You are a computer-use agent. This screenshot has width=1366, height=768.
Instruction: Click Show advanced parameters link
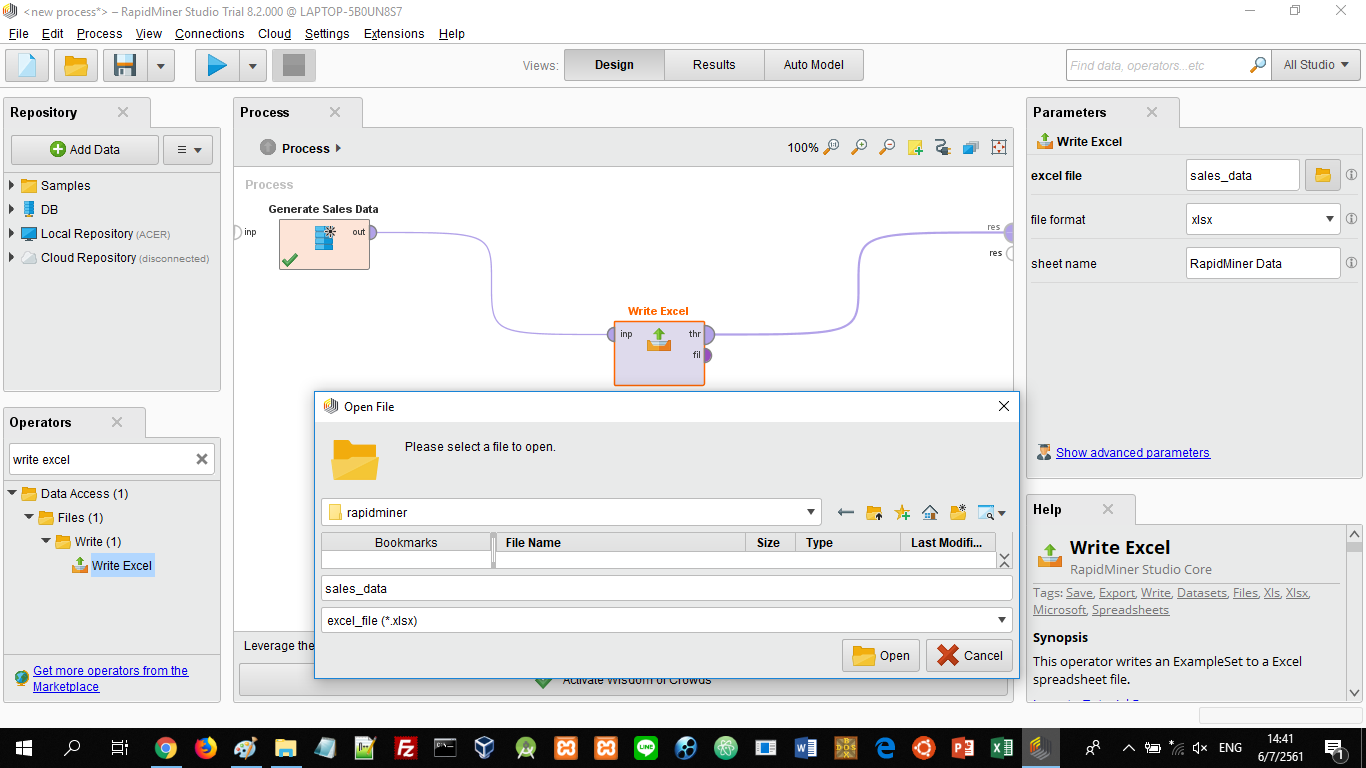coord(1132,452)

::::::::::

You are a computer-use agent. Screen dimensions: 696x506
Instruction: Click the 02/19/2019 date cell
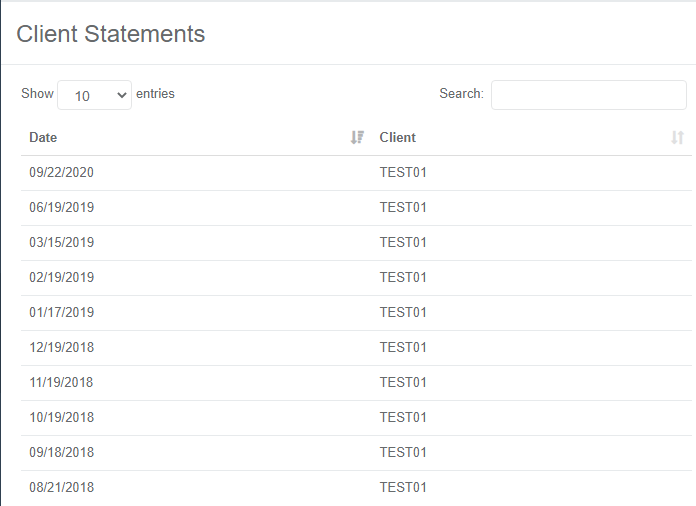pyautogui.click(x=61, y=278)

::::::::::

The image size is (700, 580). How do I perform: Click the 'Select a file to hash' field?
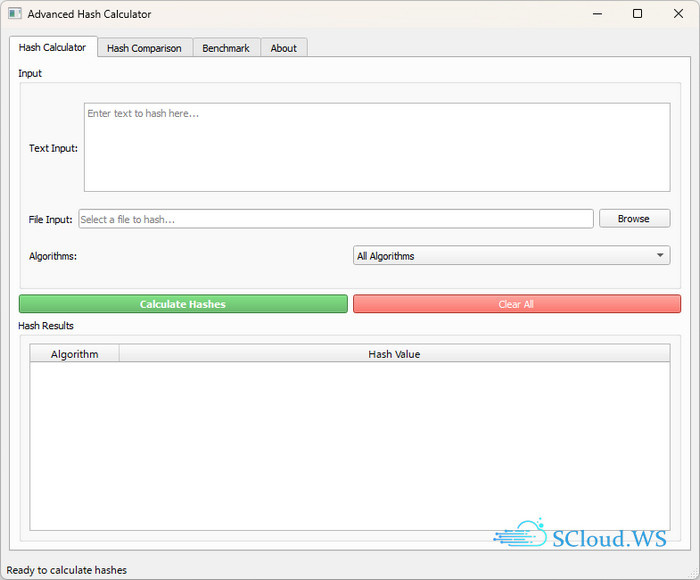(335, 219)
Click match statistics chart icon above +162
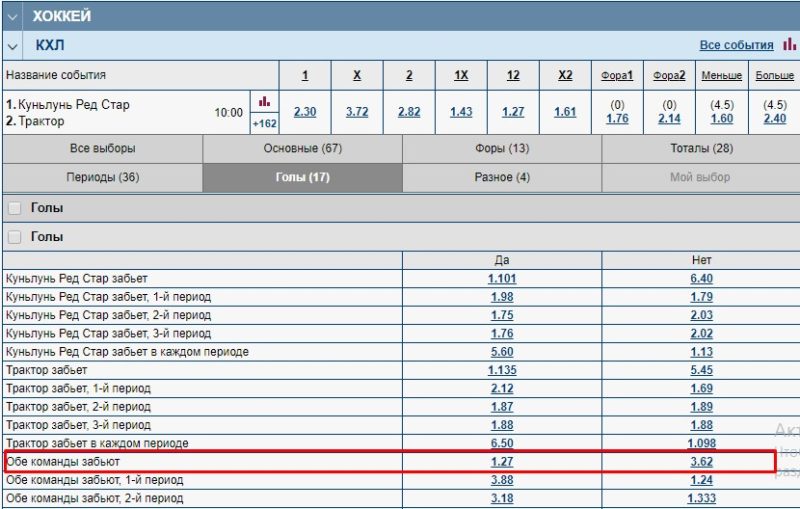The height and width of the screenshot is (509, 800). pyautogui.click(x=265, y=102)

::::::::::

YOUR TASK =>
Report back each line in the material above that contains the string "agent".

EXERCISE ANSWER =>
You are a computer-use agent. This screenshot has width=1366, height=768.
You are a computer-use agent. Screen dimensions: 696x506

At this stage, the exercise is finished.